::: GIVEN RECORDS

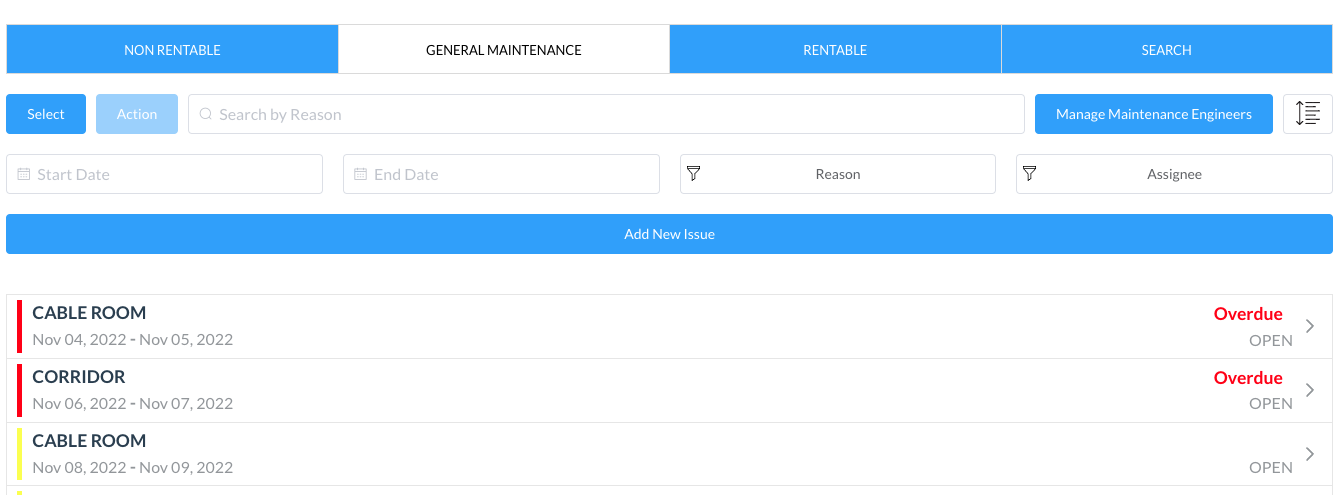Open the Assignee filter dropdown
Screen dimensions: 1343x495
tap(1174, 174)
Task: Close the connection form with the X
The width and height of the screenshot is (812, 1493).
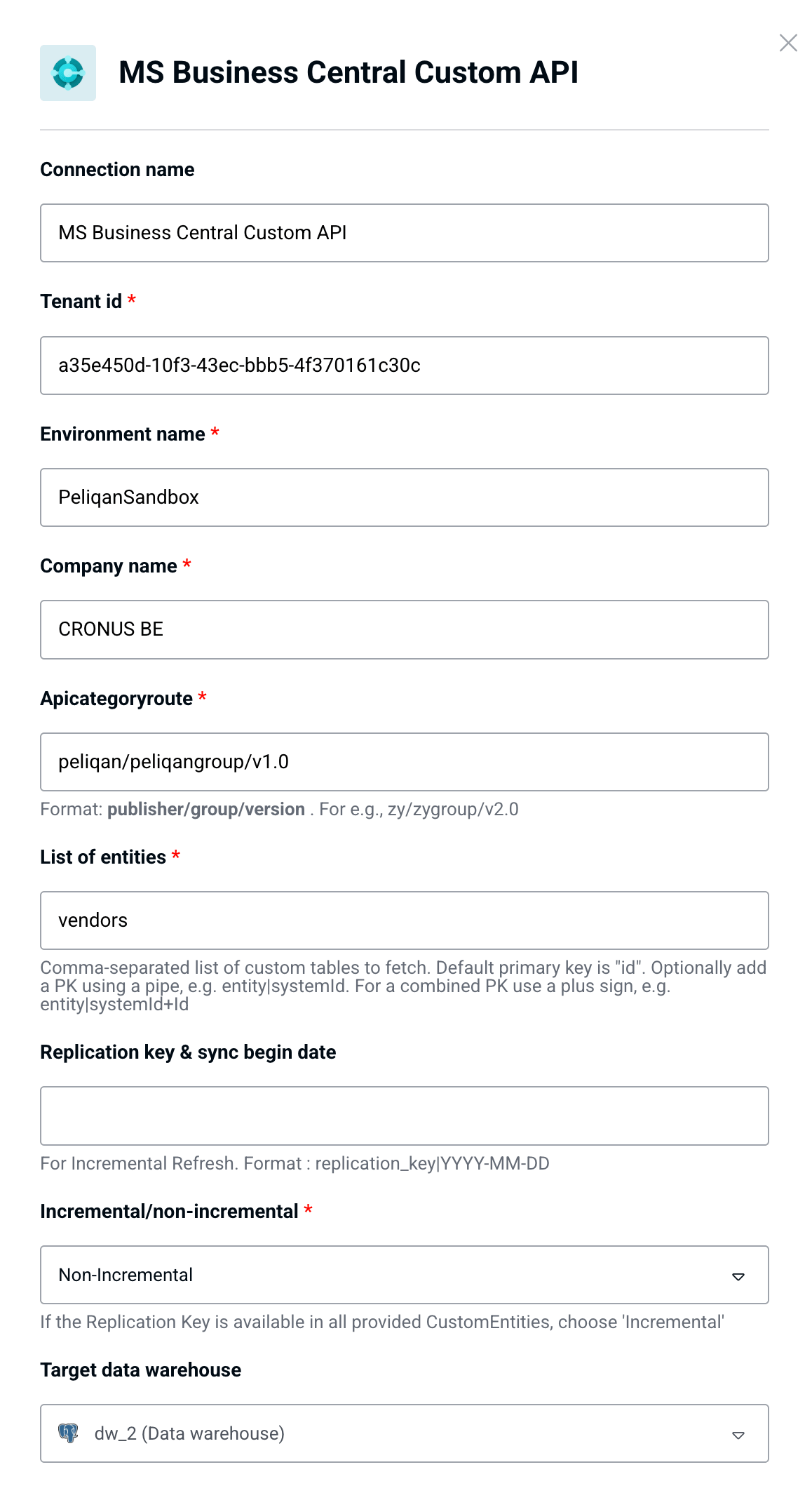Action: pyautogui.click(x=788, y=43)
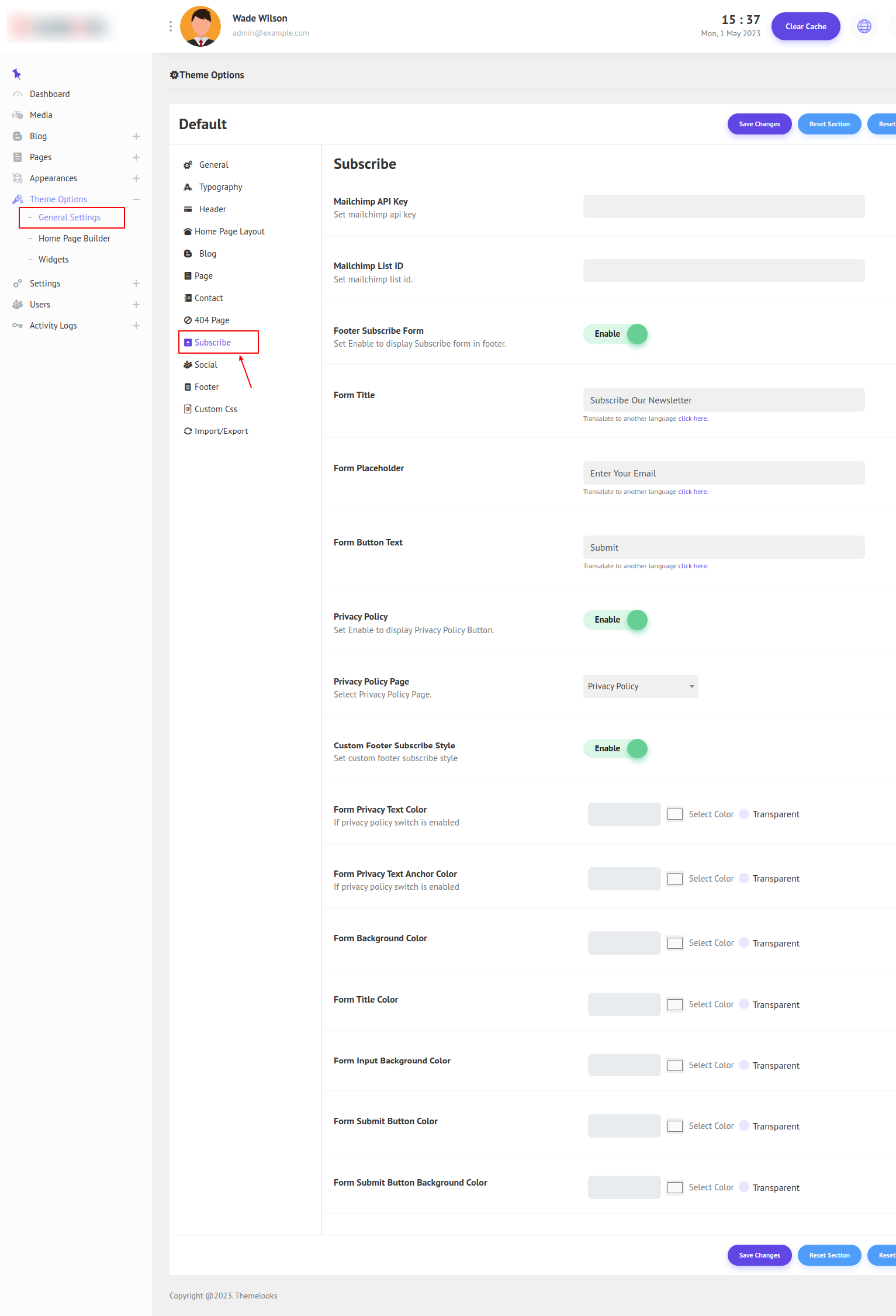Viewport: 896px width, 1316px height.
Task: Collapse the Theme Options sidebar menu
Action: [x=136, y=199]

::::::
::: GIVEN RECORDS

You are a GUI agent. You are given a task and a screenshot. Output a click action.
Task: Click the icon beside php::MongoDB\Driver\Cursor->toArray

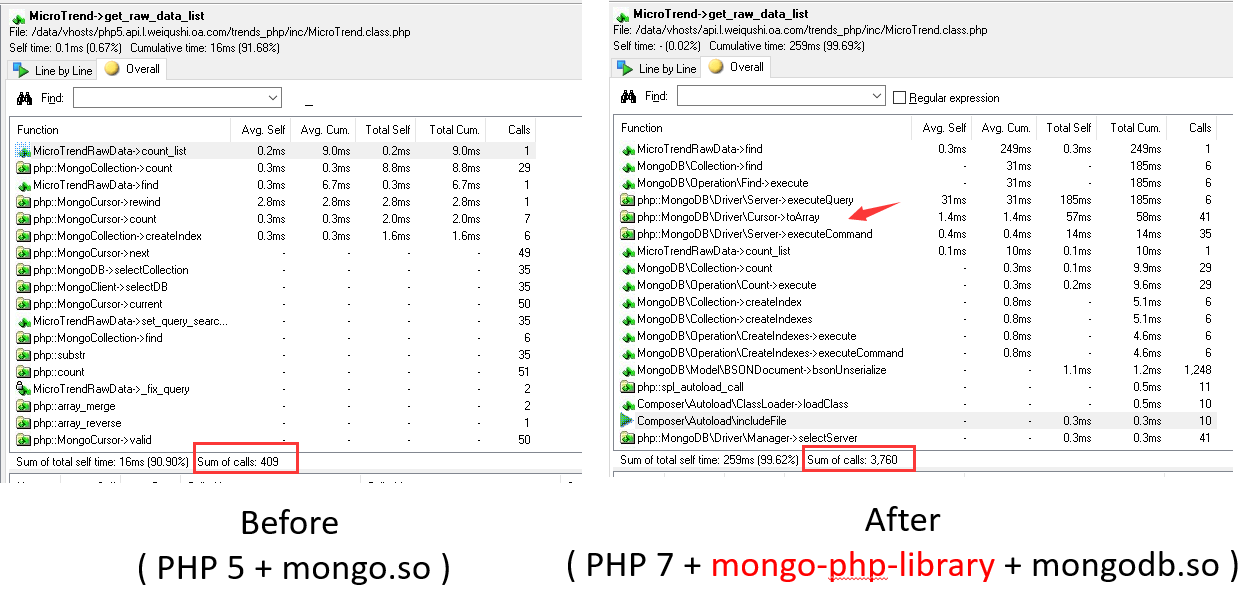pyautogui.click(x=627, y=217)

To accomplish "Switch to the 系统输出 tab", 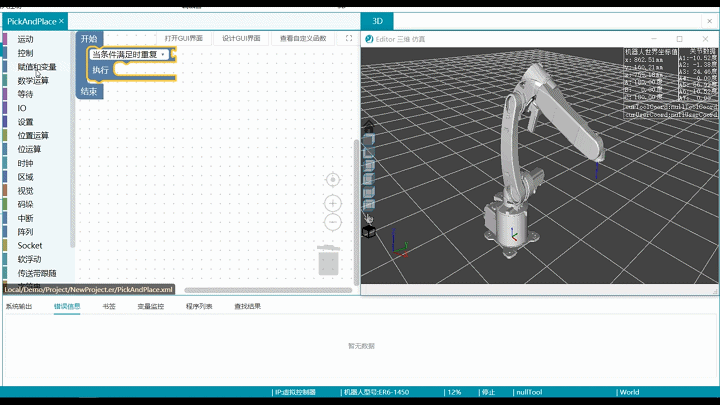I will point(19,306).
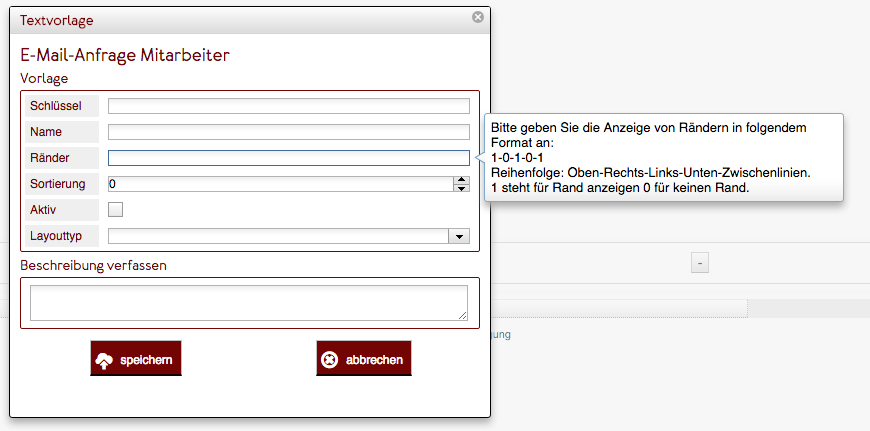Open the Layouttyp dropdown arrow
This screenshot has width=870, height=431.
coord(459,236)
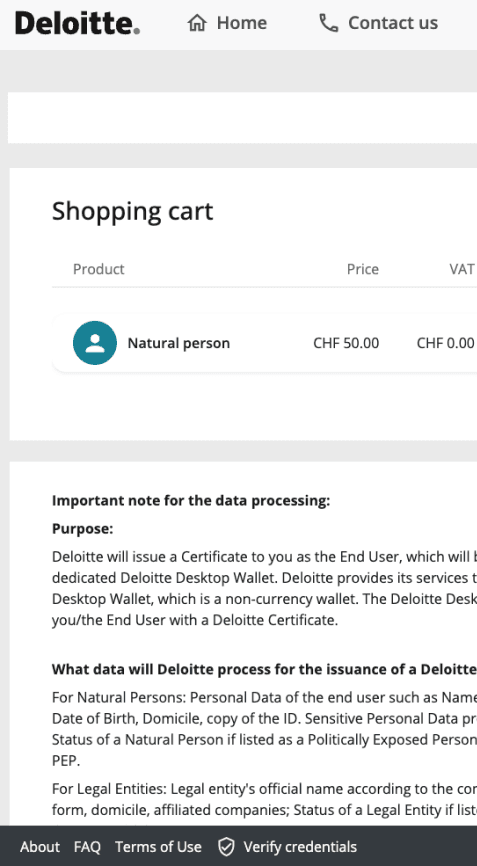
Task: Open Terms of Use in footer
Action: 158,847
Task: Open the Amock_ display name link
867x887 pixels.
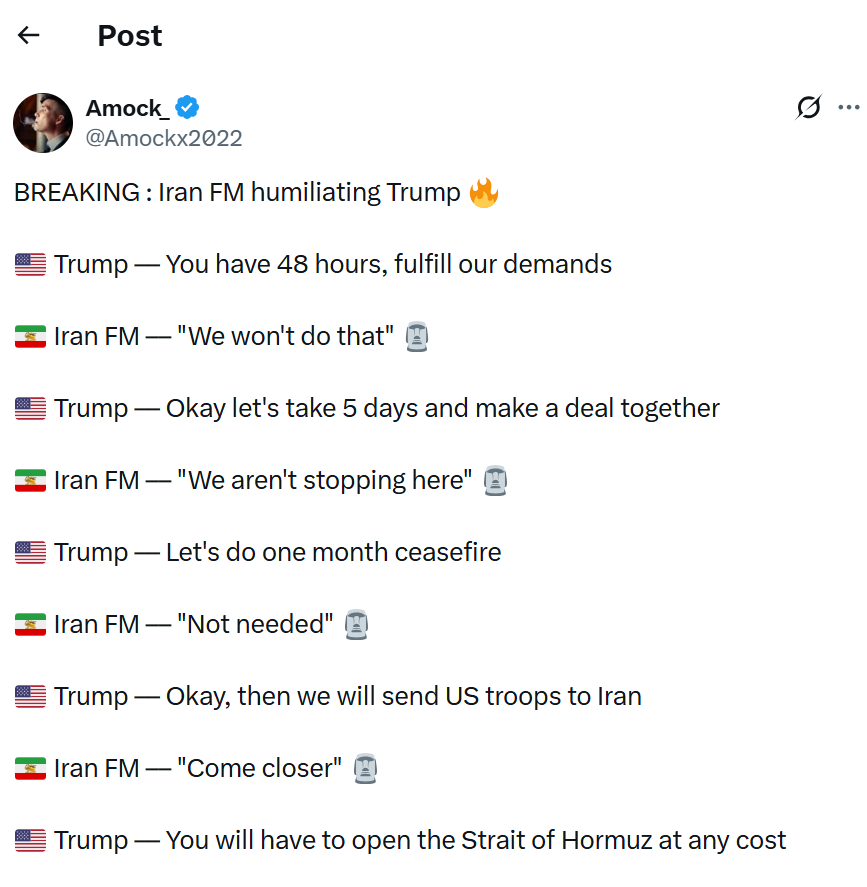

::::::
::: GIVEN RECORDS

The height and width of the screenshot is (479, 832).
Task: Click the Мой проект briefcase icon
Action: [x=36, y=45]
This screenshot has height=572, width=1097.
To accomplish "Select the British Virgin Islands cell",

::::::

HOW TO COMPLETE THIS TASK → Write out only the lines that run from the line containing "Task: Open the Amock_ display name link" through the line containing "867x887 pixels.", both included, exactly as they appear above.

SOLUTION →
Task: Open the Amock_ display name link
867x887 pixels.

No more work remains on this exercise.